Tune how the agent decides when the caller is done speaking and how it handles interruptions.
Turn-taking controls the rhythm of a voice conversation: when the agent decides the caller has finished speaking, how it reacts when the caller talks over it, and how long it waits before responding. These settings live on the agent’s stt_llm_tts pipeline, alongside the voice and model config, and they trade response latency against the risk of cutting the caller off.Three blocks govern this behavior:
turn_detection — which model decides the caller is done speaking.
interruption — how the agent reacts when the caller speaks while it is talking.
endpointing — how long the agent waits after speech ends before responding.
turn_detection carries a models list (at least one entry). Each entry names a provider and a model. The model returns a probability that the caller has finished; the endpointing delays below decide how that probability becomes a pause.

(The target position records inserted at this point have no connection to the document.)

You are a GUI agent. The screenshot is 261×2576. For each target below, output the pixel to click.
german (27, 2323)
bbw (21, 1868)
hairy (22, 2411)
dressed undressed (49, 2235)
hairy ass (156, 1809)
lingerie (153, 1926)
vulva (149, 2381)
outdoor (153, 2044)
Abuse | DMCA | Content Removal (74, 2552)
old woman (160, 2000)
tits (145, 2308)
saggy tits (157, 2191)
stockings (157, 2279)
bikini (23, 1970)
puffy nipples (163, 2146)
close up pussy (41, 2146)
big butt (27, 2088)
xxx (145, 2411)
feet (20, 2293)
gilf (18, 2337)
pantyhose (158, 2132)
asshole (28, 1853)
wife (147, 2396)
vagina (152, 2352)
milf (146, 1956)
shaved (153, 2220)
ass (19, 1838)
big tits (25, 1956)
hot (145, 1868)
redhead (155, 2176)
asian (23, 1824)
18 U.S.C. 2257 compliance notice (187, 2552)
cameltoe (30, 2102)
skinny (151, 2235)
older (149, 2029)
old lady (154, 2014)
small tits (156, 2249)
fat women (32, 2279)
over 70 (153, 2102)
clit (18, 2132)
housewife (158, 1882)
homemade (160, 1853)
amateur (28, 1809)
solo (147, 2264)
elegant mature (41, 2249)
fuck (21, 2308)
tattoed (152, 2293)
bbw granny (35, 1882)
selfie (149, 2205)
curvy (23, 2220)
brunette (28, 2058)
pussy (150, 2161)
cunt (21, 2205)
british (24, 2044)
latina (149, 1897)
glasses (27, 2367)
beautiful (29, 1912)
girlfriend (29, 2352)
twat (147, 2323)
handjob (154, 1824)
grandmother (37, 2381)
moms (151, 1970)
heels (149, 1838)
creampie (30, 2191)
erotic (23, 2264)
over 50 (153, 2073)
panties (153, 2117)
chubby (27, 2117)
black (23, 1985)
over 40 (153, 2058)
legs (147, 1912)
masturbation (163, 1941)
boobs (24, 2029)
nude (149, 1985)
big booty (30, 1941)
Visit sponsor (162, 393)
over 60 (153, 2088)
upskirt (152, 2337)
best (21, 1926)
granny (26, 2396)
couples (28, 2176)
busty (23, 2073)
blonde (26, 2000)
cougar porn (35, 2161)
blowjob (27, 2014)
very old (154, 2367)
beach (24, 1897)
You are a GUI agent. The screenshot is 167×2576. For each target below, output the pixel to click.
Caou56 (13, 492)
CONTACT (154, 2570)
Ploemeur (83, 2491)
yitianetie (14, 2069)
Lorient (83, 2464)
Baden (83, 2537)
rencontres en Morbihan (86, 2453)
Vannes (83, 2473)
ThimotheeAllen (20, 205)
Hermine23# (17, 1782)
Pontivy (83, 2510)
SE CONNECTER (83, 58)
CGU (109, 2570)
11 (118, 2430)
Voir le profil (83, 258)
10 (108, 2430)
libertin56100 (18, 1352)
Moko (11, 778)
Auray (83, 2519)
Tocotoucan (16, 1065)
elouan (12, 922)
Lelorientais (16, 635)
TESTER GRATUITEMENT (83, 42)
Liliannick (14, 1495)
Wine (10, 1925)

Provider anyreach uses a custom multilingual detector backed by a Cerebras model. It analyzes the partial transcript and recent conversation context to judge semantic completeness, then returns a probability. It supports any language. Tune it with parameters:
Parameter
Type
Default
Description
timeout
float
3.0
Seconds to wait for inference before falling back.
fallback_threshold
float
0.8
Probability returned when inference times out or errors.
max_context_items
integer
10
Maximum recent conversation items included as context.
instructions
string
built-in
Prompt that defines how completeness is judged. Omit to use the default.
api_key
string
env
Cerebras key. Falls back to the CEREBRAS_API_KEY environment variable.

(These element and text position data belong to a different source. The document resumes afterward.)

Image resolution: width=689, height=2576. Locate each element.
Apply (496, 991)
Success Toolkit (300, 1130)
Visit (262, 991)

If inference times out (after timeout seconds) or errors, the detector returns fallback_threshold (0.8) instead of a fresh prediction. A high fallback keeps the conversation moving when the model is briefly slow, at the cost of occasionally ending a turn early.
interruption decides what happens when the caller speaks while the agent is talking. The whole block is optional; omit it to use the agent’s defaults.
Field
Type
Default
Description
mode
enum
adaptive
adaptive or vad. adaptive weighs speech content; vad triggers on detected voice activity alone.
enabled
bool
true
Whether the caller can interrupt the agent at all.
min_duration
float
unset
Minimum seconds of caller speech required to count as an interruption.
min_words
integer
unset
Minimum number of caller words required to count as an interruption.
false_interruption_timeout
float
2.0
Seconds the agent waits before deciding an interruption was false (for example, a stray “mm-hmm”).
resume_false_interruption
bool
true
Resume the agent’s response after a false interruption is detected.
Use min_duration and min_words to filter out backchannels like “yeah” or “okay” so the agent keeps talking through them. When a brief sound does stop the agent, false_interruption_timeout plus resume_false_interruption let it pick the response back up instead of dropping it.
Set enabled to false only for scripted segments where the agent must finish, such as a required disclosure. For normal conversation, keep interruptions on so callers can talk naturally.
endpointing sets how long the agent waits after the caller stops before it responds. The turn-detection probability selects which bound applies: a high probability (the caller seems done) uses min_delay; a low one (the caller may continue) uses max_delay.
The update_endpointing action adjusts these bounds while a call is in progress. Use it to tighten responsiveness during quick back-and-forth and loosen it when the caller is likely to give a long answer. See abilities and actions for how actions are configured.
The detector, interruption rules, and endpointing delays together set the conversation’s latency and how forgiving it feels.
caller stops speaking │ ▼turn detector returns a probability │ high │ likely done low │ may continue ▼ ▼ wait min_delay wait max_delay │ │ └──────────► agent responds ◄┘
Goal
Adjust
Faster, snappier replies
Lower max_delay; keep interruptions enabled.
Fewer cut-offs on long answers
Raise max_delay; set min_words or min_duration.
Better non-English handling
Use the multilingual LiveKit model or the anyreach detector.
Resilience to slow inference
Keep a sensible timeout and fallback_threshold on the anyreach detector.
Very low endpointing delays can make the agent respond before a caller finishes a thought, especially on noisy lines. Very high delays add dead air. Start from the defaults (0.05 / 1.5) and adjust in small steps.